Results of ‘truly disappointing’ HIV vaccine trial published
Click Here to Manage Email Alerts
Researchers published data from a late-stage clinical trial of a once-promising HIV vaccine candidate more than a year after the trial was stopped early because the vaccine was not preventing infections.
The researchers found almost identical rates of infection among patients in the HVTN 702 trial whether they received the HIV vaccine regimen or placebo.
“The high HIV-1 incidence that we observed in our trial illustrates the unrelenting aspect of the epidemic, especially among young women,” HVTN 702 Protocol Chair Glenda E. Gray, MBBCH, FCPAED, president and CEO of the South African Medical Research Council, and colleagues wrote in The New England Journal of Medicine. “More than ever, an effective vaccine to prevent HIV-1 acquisition in diverse populations is needed.”

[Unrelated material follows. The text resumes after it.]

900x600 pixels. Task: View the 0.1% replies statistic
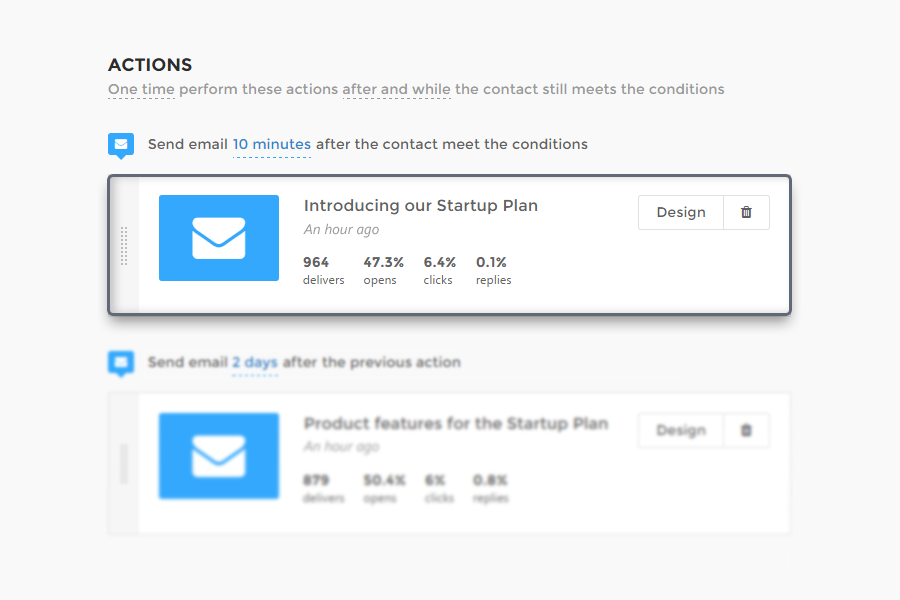click(493, 270)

Gray and colleagues enrolled 5,404 HIV-negative adults in South Africa to test a vaccine based on a regimen that was found to be around 31% effective during the RV144 vaccine trial in Thailand more than a decade ago. The researchers randomly assigned participants in the new trial to receive either the vaccine regimen — injections of a canarypox vector-based vaccine called ALVAC-HIV during months 0 and 1, followed by four booster injections of ALVAC-HIV with the bivalent subtype C gp120-MF59 adjuvant during months 3, 6, 12 and 18 — or a placebo.
A total of 2,704 adults received the vaccine, and the remaining 2,700 received a placebo. The study’s primary outcome was HIV-1 infection between randomization and 24 months.
According to the results, there were 138 infections in the vaccine arm and 133 in the placebo arm (HR = 1.02; 95% CI, 0.81-1.3).
The researchers wrote the one of the study’s major limitations was an inability to compare the regimens used in the RV144 trial — which produced only short-lived CD4 and T cell responses — and HVTN 702 trial.
“Additional studies on the immunologic characteristics and viral sequences are under way to improve our understanding of the results and implications for this field of research,” Gray and colleagues wrote. “Isolating which factor or combination of factors is responsible for the different efficacy results in the two trials will be challenging, given the differences between the vaccines and the immune responses they generated, along with the differences in the levels of viral exposure, the extent of matching between the vaccines and the exposing viruses, and in host genetics and other host factors.”